What you are asked to do:
Rewrite every line of the material below, changing each "GUI agent" to "screen assistant" and keeping everything else the same. Leave the pictures out of your answer.

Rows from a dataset
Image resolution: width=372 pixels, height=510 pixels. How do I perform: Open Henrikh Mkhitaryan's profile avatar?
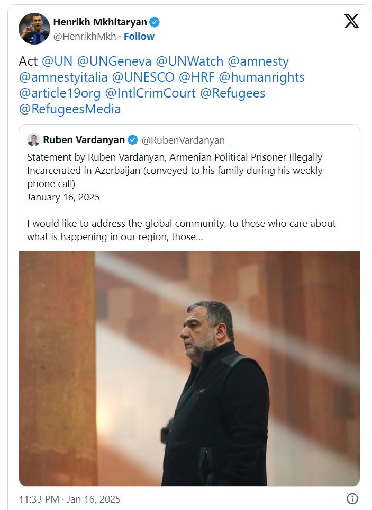34,29
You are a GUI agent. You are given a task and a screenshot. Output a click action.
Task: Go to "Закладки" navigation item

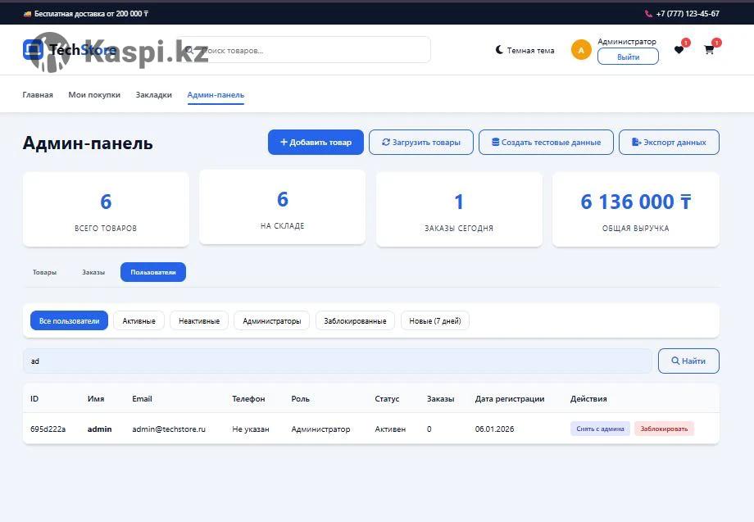pyautogui.click(x=154, y=95)
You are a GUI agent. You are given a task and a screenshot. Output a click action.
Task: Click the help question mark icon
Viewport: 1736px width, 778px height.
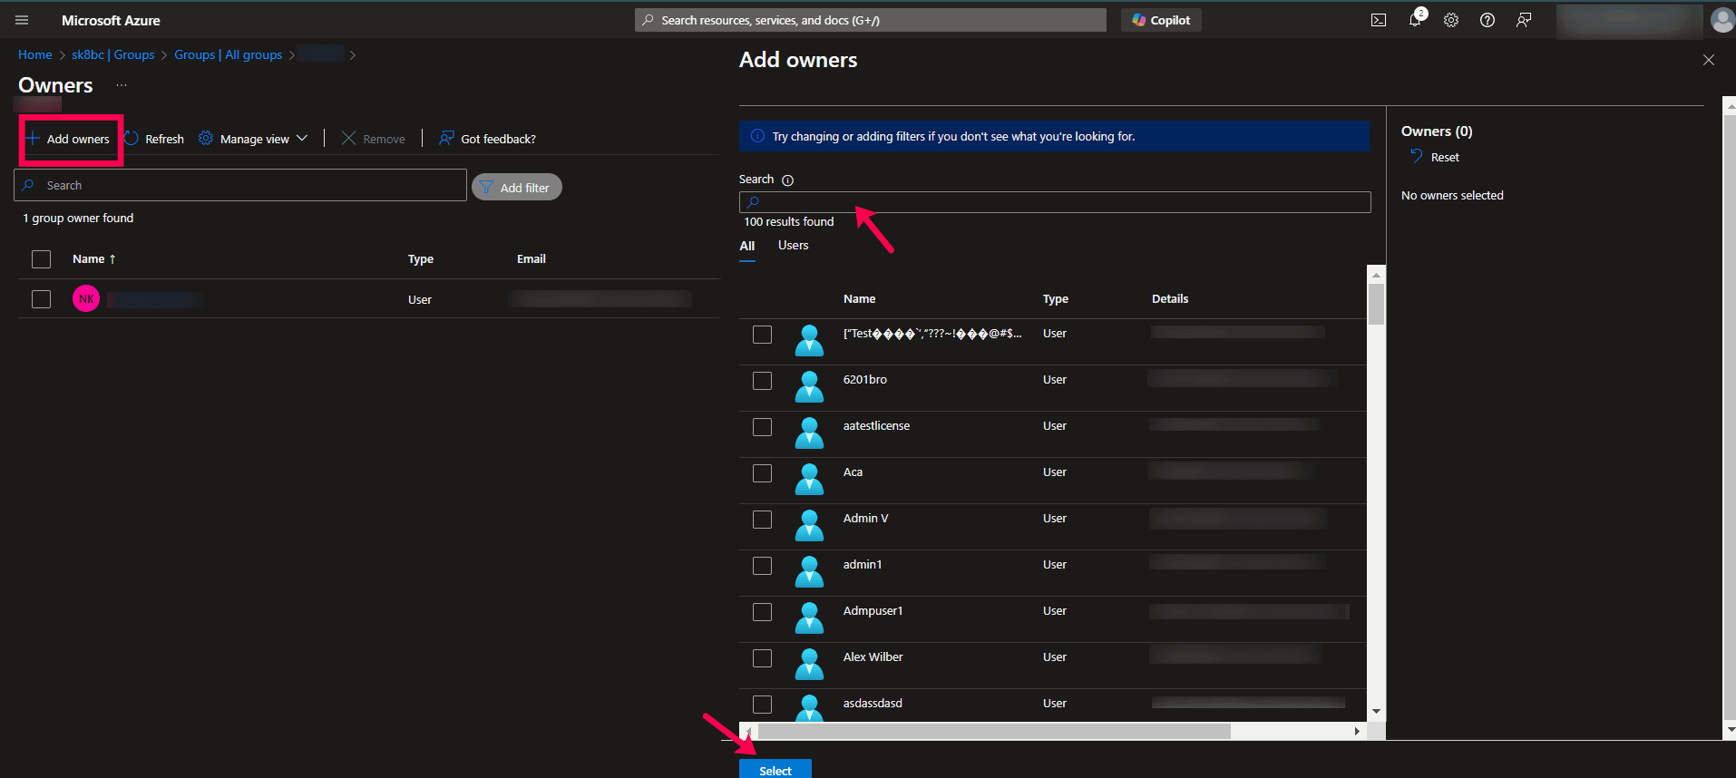(x=1487, y=20)
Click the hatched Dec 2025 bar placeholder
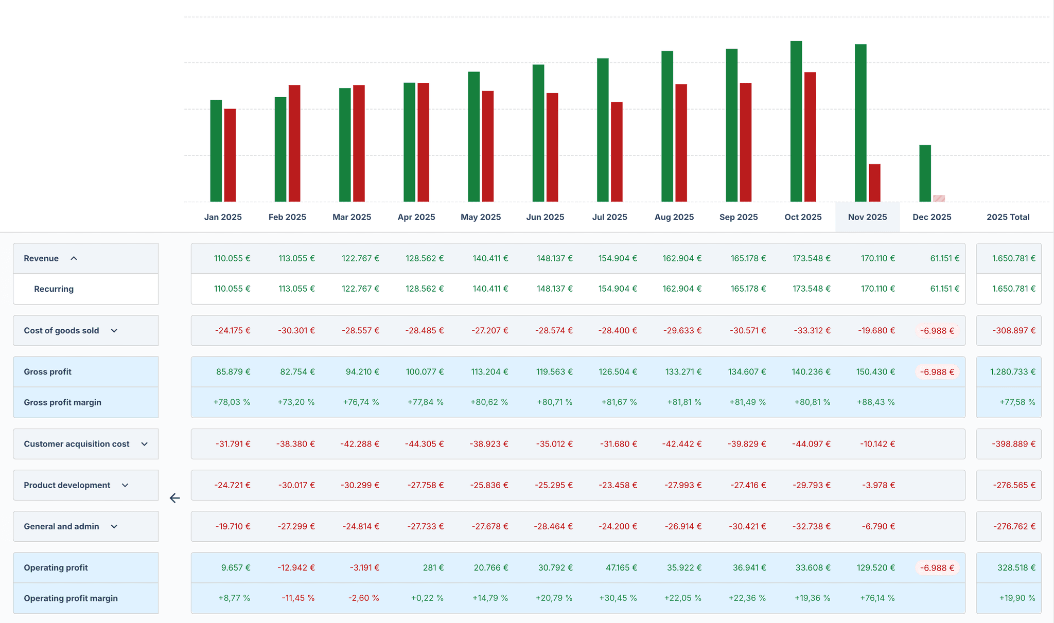The image size is (1054, 623). pos(939,198)
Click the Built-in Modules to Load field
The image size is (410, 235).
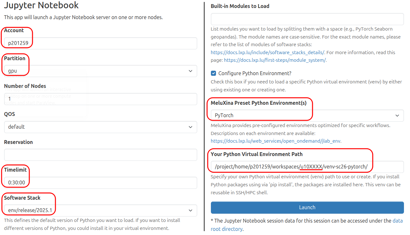click(307, 19)
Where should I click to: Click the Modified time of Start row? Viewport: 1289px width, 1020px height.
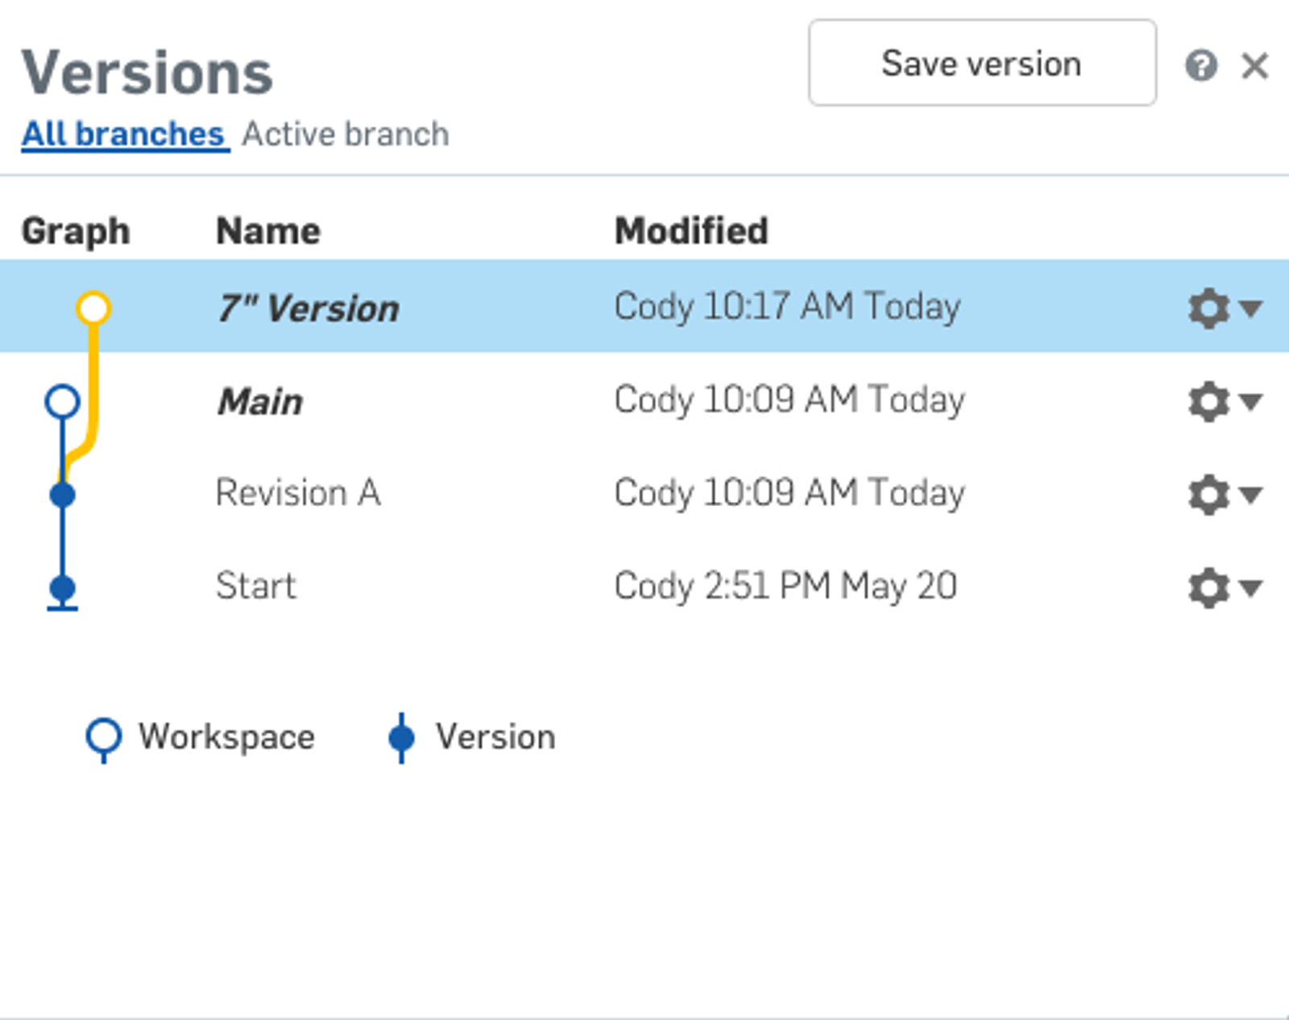pos(785,586)
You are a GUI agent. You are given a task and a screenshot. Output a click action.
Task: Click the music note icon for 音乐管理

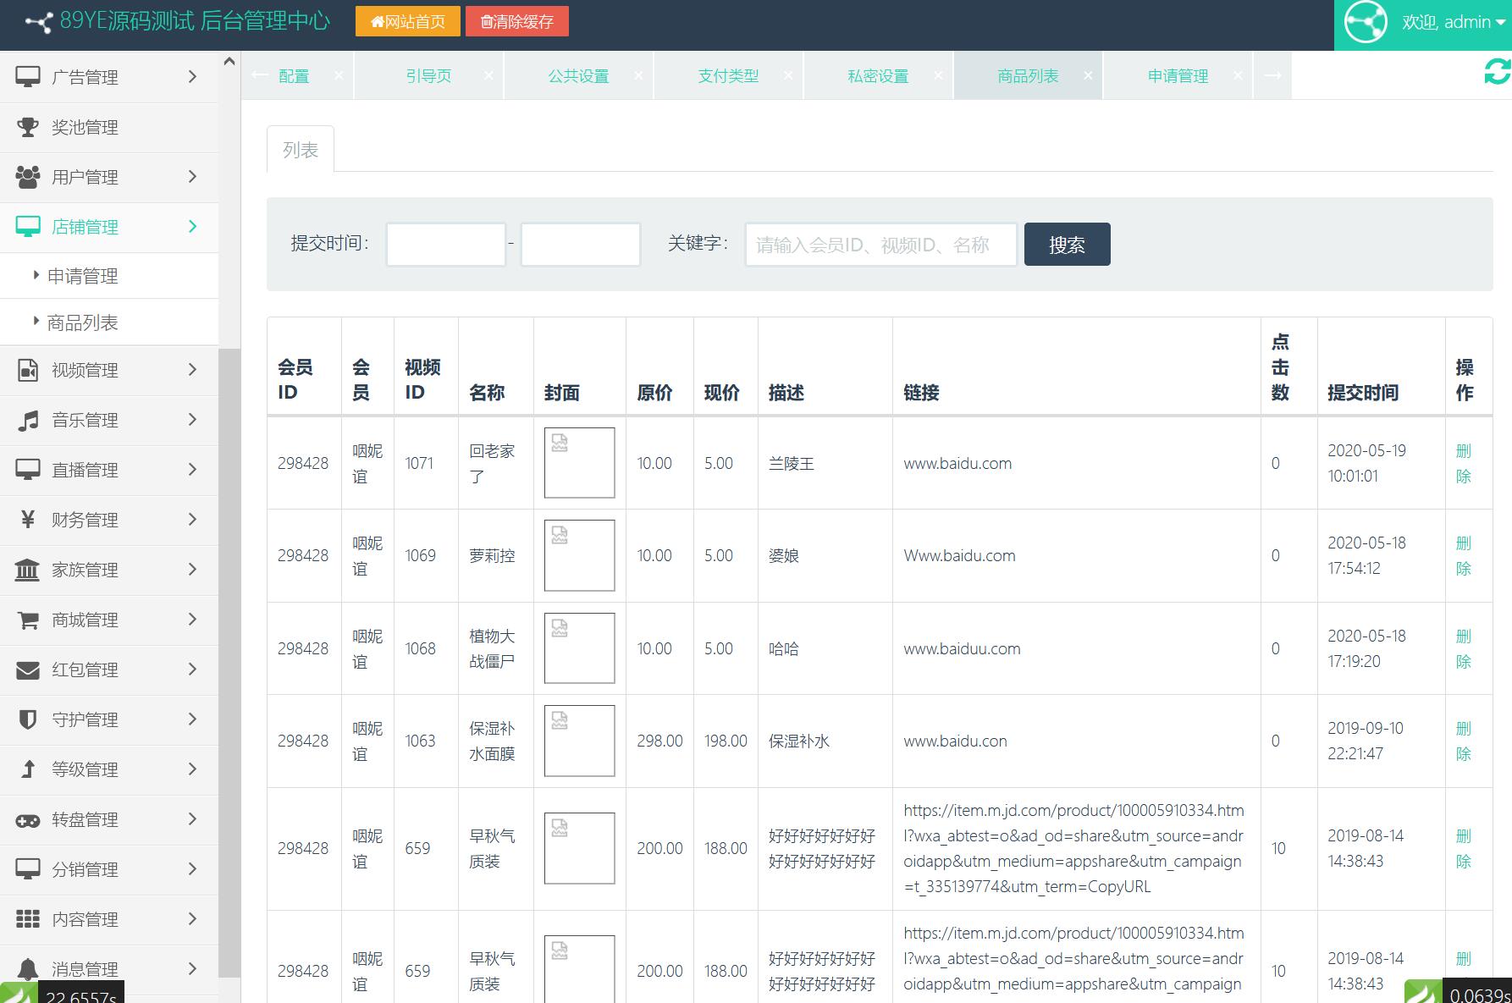(28, 421)
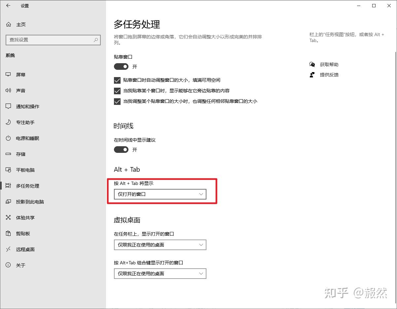The height and width of the screenshot is (309, 397).
Task: Expand the taskbar window display dropdown
Action: click(x=160, y=245)
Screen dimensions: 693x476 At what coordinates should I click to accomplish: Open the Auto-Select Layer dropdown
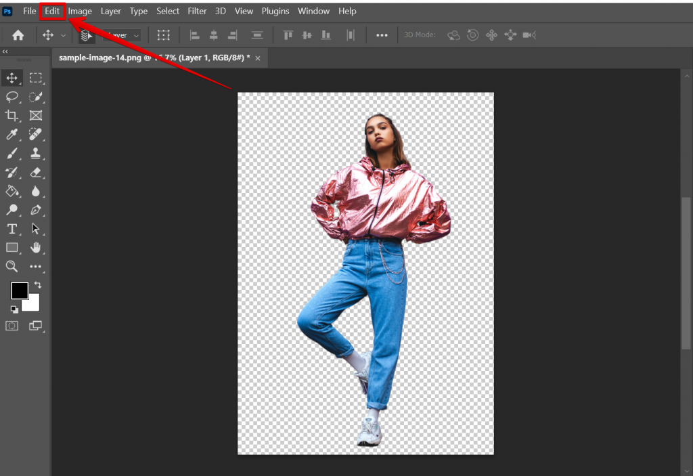[x=122, y=35]
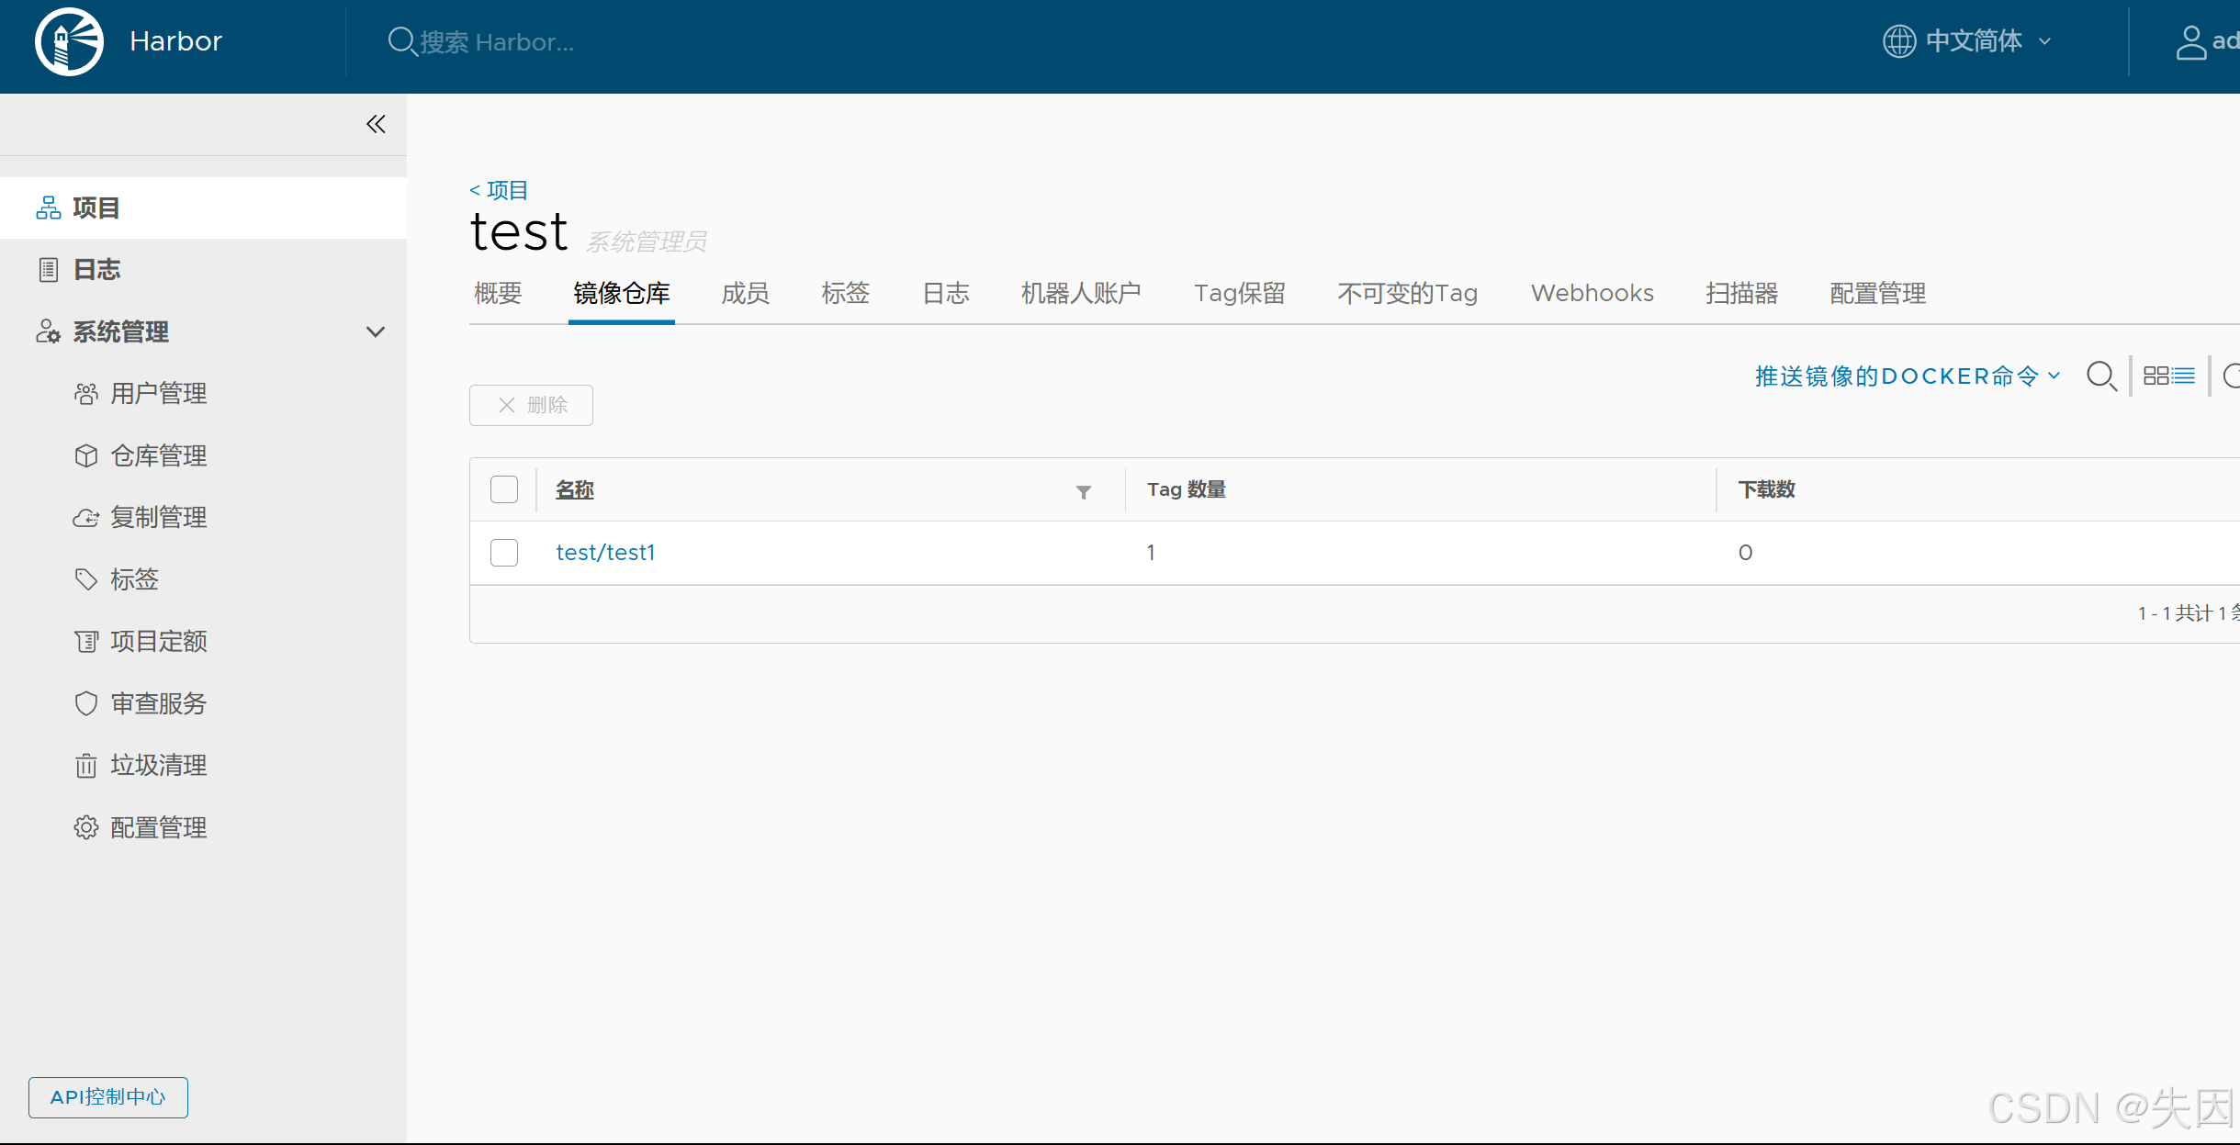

Full solution:
Image resolution: width=372 pixels, height=510 pixels. How do I perform: Open Henrikh Mkhitaryan's profile avatar?
34,29
You are a screen assistant. You are given a task and a screenshot. Output a click action.
Task: Go to "Закладки" navigation item

pyautogui.click(x=154, y=95)
You are a screen assistant. You are given a task and a screenshot. Output a click action.
Task: Click the help question mark icon
Viewport: 1736px width, 778px height.
(x=1487, y=20)
Click the hatched Dec 2025 bar placeholder
The image size is (1054, 623). pos(939,198)
Click the Built-in Modules to Load field
The image size is (410, 235).
click(307, 19)
Where should I click to: Click the Modified time of Start row? Viewport: 1289px width, 1020px height.
pos(785,586)
You are a screen assistant. You are given a task and a screenshot. Output a click action.
Task: Click the music note icon for 音乐管理

(28, 421)
The height and width of the screenshot is (309, 397).
Task: Expand the taskbar window display dropdown
Action: click(x=160, y=245)
Screen dimensions: 693x476 At what coordinates should I click to accomplish: Open the Auto-Select Layer dropdown
[x=122, y=35]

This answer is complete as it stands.